**Exercise description**
Reproduce the listing verbatim, covering everything from the line containing "Given: Click the" down to the line containing "point(490,128)", with both of those lines included.

Dataset rows:
━━━

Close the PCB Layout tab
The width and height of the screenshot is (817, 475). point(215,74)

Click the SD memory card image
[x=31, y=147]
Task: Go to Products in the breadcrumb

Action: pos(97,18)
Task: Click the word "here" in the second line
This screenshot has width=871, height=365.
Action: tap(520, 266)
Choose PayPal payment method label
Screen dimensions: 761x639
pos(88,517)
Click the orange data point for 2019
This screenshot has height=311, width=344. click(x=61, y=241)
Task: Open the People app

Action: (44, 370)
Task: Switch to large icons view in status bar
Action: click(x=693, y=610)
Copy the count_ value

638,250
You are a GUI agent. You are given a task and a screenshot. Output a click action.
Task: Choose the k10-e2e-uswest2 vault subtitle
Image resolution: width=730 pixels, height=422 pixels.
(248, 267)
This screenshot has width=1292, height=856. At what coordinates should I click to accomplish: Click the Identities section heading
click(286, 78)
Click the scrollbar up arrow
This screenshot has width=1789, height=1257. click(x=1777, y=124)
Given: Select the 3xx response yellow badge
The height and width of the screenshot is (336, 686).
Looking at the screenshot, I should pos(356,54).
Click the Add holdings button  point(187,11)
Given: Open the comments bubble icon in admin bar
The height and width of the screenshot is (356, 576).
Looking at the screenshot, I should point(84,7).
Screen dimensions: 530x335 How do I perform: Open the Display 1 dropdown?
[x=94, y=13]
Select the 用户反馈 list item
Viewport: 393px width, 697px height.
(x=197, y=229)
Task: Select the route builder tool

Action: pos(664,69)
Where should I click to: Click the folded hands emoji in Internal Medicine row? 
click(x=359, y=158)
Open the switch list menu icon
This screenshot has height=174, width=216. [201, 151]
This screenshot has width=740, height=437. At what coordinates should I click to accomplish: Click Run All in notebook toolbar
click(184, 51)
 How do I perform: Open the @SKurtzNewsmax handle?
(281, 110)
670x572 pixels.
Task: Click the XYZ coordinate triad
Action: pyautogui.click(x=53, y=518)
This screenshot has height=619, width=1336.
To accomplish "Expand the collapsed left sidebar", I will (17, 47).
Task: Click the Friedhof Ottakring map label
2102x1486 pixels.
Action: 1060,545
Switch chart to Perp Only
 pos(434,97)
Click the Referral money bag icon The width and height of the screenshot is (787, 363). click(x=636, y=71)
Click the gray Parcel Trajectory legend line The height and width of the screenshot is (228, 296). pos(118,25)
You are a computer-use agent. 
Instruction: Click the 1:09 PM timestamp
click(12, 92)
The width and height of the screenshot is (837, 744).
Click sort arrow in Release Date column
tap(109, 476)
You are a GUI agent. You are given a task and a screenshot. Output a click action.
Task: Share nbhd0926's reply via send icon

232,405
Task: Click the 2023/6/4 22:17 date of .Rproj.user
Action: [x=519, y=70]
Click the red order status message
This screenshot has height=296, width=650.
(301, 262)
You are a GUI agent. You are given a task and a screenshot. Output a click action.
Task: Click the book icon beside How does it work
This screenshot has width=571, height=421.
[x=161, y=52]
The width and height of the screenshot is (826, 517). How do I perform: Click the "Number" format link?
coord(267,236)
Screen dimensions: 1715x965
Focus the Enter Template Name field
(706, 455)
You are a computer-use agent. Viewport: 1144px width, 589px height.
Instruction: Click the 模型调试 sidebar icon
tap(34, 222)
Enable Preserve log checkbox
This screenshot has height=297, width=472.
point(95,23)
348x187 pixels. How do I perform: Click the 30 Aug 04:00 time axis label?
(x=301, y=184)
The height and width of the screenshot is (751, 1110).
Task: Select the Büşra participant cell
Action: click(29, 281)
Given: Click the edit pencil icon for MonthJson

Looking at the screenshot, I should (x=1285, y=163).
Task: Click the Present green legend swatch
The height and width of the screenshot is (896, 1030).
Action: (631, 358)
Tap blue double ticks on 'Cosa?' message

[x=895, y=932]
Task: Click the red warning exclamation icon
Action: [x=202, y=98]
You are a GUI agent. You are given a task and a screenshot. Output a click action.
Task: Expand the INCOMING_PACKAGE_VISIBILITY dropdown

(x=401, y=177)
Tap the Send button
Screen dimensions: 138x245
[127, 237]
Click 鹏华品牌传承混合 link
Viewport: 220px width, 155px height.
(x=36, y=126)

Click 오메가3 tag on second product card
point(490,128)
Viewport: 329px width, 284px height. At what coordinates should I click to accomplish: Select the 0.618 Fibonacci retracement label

━━━

**Output for this task**
Given: Click the edit pencil icon for MonthJson

Looking at the screenshot, I should (x=1285, y=163).
Task: Click the Present green legend swatch
The height and width of the screenshot is (896, 1030).
Action: (631, 358)
Tap blue double ticks on 'Cosa?' message

[x=895, y=932]
Task: Click the red warning exclamation icon
Action: [x=202, y=98]
You are a GUI agent. You are given a task and a screenshot. Output a click action.
Task: Expand the INCOMING_PACKAGE_VISIBILITY dropdown

(x=401, y=177)
Tap the Send button
Screen dimensions: 138x245
[127, 237]
Click 鹏华品牌传承混合 link
Viewport: 220px width, 155px height.
(x=36, y=126)

Click 오메가3 tag on second product card
point(490,128)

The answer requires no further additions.